A pena privativa de liberdade, mesmo que seja medida severa, deve ser aplicada quando for necessária e adequada para a retribuição e a prevenção geral e especial (princípio da proporcionalidade), reservando-se para os demais casos as penas restritivas de direitos, que são eficazes quando bem executadas e fiscalizadas.
Foge à razoabilidade colocar em risco a segurança da sociedade com a libertação de marginais, como não bastassem os já existentes, que foram prematuramente soltos.
A solução para o problema deve passar pelo plano político com a construção de novas unidades prisionais e reformas das existentes, e não simplesmente adotar o método mais simples que constantemente é aplicado, isto é, a flexibilização do direito penal e a soltura de marginais, que ainda não se encontram em condições de retornar para o seio da sociedade.
E podem ter a plena certeza de que toda vez que se fala em aplicar a pena de forma justa, no caso de não existirem unidades prisionais condizentes com a dignidade que toda pessoa merece, incluindo os presos, a solução dada será cumprir a pena em casa em prisão albergue domiciliar ou ser convertida em restritivas de direitos, como a prestação de serviços à comunidade, limitação de final de semana e prestação pecuniária.
E não demorará para quererem implementar o sonho de inúmeros operadores do direito. Só prender o marginal quando houver vaga disponível dentro da lotação da unidade prisional. Assim, v.g, para prender o homicida, terá de ser solto outro preso, como um traficante, assaltante, estuprador e outros do gênero. Só entrará um condenado se a unidade prisional estiver com vaga disponível. Do contrário, um terá de sair, mesmo que ainda não tenha direito ao benefício, para que outro entre. E o que sair ou o que não entrar cumprirá a pena em sua casa e sem nenhuma fiscalização, em regra, porque não há tornozeleira eletrônica para todos. Não é piada. Já tentaram isso várias vezes e ainda não desistiram.

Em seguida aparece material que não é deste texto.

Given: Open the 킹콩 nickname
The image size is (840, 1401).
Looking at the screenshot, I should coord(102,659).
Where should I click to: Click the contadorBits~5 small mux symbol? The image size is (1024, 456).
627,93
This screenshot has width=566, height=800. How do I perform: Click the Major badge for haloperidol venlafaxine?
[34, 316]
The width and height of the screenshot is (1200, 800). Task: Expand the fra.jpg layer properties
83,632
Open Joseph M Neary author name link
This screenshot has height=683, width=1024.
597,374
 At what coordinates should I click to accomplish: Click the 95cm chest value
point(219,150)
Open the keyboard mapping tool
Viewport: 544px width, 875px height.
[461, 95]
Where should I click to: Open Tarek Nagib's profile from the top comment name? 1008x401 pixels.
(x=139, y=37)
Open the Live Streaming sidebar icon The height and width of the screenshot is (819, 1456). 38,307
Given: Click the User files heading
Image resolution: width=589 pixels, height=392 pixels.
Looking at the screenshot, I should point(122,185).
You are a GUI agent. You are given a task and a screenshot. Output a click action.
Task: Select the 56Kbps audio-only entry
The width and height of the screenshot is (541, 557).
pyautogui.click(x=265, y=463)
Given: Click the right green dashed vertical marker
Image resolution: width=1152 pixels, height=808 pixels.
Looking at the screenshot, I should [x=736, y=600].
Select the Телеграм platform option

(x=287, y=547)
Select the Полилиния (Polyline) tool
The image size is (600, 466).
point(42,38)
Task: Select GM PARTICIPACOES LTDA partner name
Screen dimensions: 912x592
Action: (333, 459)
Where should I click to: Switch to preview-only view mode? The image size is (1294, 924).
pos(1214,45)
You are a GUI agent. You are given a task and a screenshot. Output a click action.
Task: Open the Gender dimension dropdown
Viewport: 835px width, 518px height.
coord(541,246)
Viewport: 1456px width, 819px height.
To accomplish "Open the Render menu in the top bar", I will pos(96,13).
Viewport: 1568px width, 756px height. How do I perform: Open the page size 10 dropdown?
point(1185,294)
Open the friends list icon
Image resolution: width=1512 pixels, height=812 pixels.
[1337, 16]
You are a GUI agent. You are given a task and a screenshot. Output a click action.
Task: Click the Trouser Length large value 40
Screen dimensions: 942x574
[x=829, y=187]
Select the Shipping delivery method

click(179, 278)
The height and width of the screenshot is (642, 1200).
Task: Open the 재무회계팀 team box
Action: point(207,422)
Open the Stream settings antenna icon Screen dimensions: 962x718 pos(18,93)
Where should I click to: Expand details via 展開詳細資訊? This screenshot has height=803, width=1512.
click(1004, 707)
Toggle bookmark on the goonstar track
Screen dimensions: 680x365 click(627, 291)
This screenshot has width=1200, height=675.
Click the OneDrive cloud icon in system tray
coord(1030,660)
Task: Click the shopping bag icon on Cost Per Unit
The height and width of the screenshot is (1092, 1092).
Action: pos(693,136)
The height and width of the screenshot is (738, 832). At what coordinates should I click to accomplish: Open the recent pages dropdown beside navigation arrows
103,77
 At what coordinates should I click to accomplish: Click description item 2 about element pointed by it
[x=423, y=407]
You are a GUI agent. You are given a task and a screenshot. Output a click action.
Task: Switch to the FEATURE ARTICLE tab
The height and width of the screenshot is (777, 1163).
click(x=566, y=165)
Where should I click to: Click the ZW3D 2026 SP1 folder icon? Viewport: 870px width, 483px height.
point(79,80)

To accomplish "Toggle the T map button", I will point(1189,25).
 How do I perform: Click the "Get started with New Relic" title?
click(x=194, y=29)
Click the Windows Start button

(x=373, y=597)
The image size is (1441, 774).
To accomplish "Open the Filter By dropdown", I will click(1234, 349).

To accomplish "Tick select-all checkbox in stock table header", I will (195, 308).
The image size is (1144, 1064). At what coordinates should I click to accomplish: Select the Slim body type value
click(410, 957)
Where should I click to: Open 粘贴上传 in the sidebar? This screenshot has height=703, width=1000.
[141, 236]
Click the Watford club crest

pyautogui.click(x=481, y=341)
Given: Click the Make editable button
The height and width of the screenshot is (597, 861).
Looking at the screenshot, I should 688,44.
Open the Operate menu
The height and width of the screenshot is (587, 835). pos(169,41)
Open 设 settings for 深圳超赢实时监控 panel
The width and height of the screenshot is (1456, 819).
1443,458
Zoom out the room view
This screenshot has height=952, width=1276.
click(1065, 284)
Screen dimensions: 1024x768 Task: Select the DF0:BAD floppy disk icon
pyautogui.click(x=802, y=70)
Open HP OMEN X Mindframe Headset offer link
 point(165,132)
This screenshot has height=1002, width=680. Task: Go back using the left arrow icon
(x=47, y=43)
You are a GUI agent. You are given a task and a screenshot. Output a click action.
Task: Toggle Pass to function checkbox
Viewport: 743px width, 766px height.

Sem contar que poderão não mais impor pena de prisão a diversos crimes tidos pelos Tribunais Superiores como de média ou pequena gravidade, como o tráfico de drogas, que já é tratado como furto de galinha não raras vezes, como cansei de escrever em diversos artigos.
Enfim, não sei exatamente o que esperar desse programa, mas afrouxar a punição pelo fato de o sistema prisional estar colapsado, irá aumentar ainda mais o cometimento de delitos por trazer para a sociedade condenados que ainda não se encontram em condições de deixar o sistema prisional.